After learning the learning model 51, the non-transfer portion 52B of the learning model 52, and the non-transfer portion 53B of the learning model 53, the combination unit 44 combines the non-transfer portions 52B and 53B with the transfer portion 51A of the learning model 51. As a result, a combined model in which the non-transfer portion 52B of the learning model 52 and the non-transfer portion 53B of the learning model 52 are combined with the learning model 51 is generated.
Note that, here, the learning model 51 for performing the speech enhancement processing among the speech enhancement processing, the speech section estimation processing, and the speech direction estimation processing as the plurality of signal processing performed by the multi-signal processing device is selected as the base model, that is, the learning model to be the transfer source of the transfer portion.
As the base model, a learning model that performs signal processing other than the speech enhancement processing, that is, the learning model 52 that performs the speech section estimation processing or the learning model 53 that performs the speech direction estimation processing can be adopted.
However, it is desirable to adopt, as the base model, a learning model (Hereinafter, it is also referred to as an information amount maximum model.) that outputs a larger amount of information than another learning models among learning models that perform a plurality of pieces of signal processing performed by the multi-signal processing device.

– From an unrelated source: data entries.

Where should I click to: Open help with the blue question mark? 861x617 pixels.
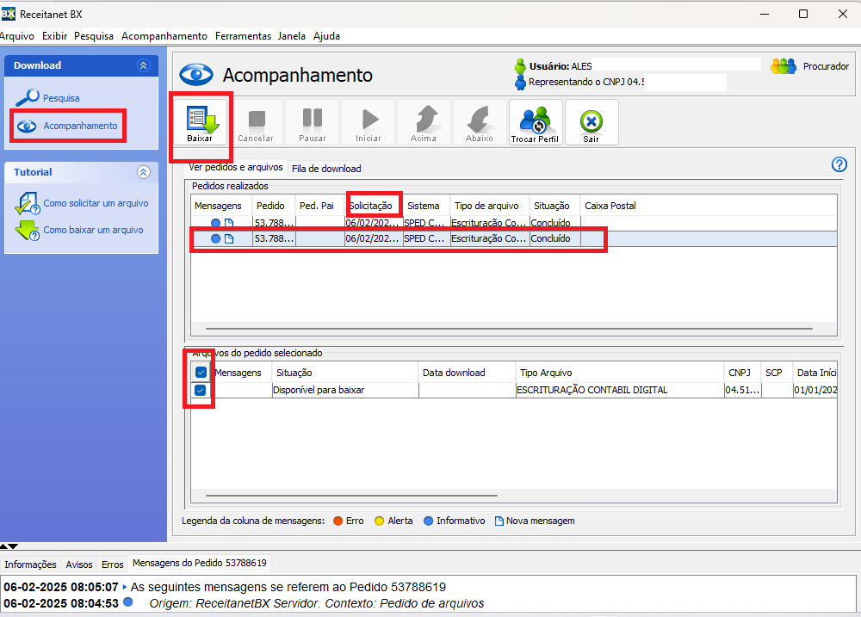839,165
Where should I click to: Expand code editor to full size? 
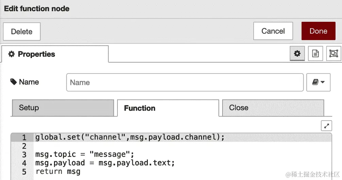click(x=326, y=126)
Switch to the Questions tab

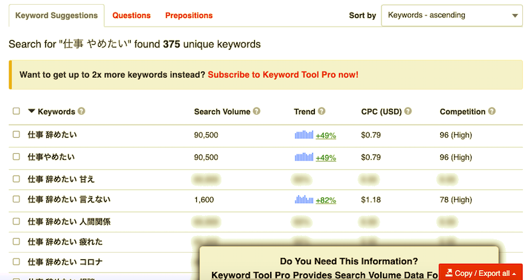[131, 15]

This is because, in the information amount maximum model, the lack of the information amount in the transfer portion is small, and in a case where the transfer portion is transferred to another learning model, the influence of the transfer on the output of the another learning model (the influence on the performance of the signal processing performed by the another learning model) can be reduced or almost eliminated.
The learning models 51 to 53 are learning models that output information of a speech signal, a speech section, and an arrival direction in response to an input of an acoustic signal.

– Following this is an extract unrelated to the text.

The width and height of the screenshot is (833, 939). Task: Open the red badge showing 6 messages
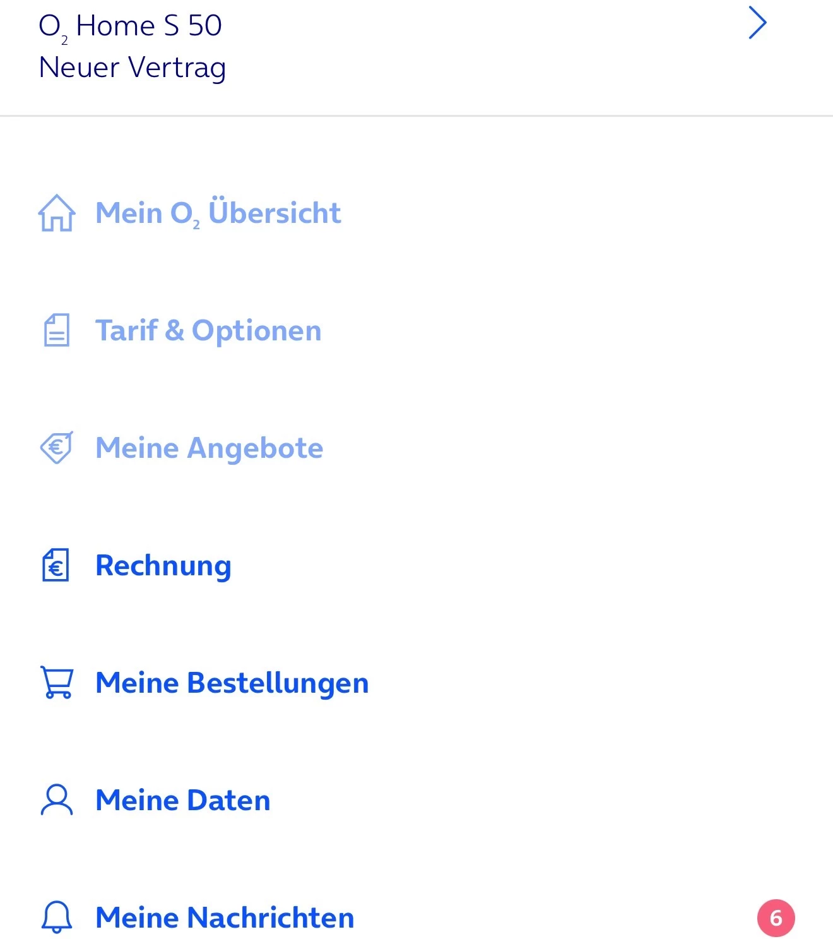coord(776,918)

Therefore, among the learning models 51 to 53, since the information of the speech signal output from the learning model 51 that performs the speech enhancement processing has the largest amount of information, it is desirable to select the learning model 51 as the base model to be the transfer source of the transfer portion.

FIG. 7 is a diagram illustrating an example of generation of a combined model by the combination unit 44.
For example, as described in FIG. 6 , in a case where the learning unit 42 learns the learning model 51, the non-transfer portion 52B of the learning model 52, and the non-transfer portion 53B of the learning model 53, the combination unit 44 combines the non-transfer portions 52B and 53B with the transfer portion 51A of the learning model 51.
As a result, the combined model 50 in which the non-transfer portion 52B of the learning model 52 and the non-transfer portion 53B of the learning model 52 are combined with the learning model 51 is generated.
The combined model 50 includes the transfer portion 51A equal to the transfer portions 52A and 53A, and non-transfer portions 51B to 53B.
In the combined model 50, the transfer portion 51A and the non-transfer portion 51B constitute the learning model 51 that performs speech enhancement processing. Then, the transfer portion 51A and the non-transfer portion 52B constitute the learning model 52 that performs the speech section estimation processing, and the transfer portion 51A and the non-transfer portion 53B constitute the learning model 53 that performs the speech direction estimation processing.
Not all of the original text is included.